## Records for the task
########################################

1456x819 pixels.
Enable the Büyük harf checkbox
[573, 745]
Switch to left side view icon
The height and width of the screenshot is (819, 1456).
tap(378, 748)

########################################

## What is being asked
Copy out the entries. Leave every line exactly as it is.

## Your solution
1456x819 pixels.
Enable the Büyük harf checkbox
[573, 745]
Switch to left side view icon
The height and width of the screenshot is (819, 1456).
tap(378, 748)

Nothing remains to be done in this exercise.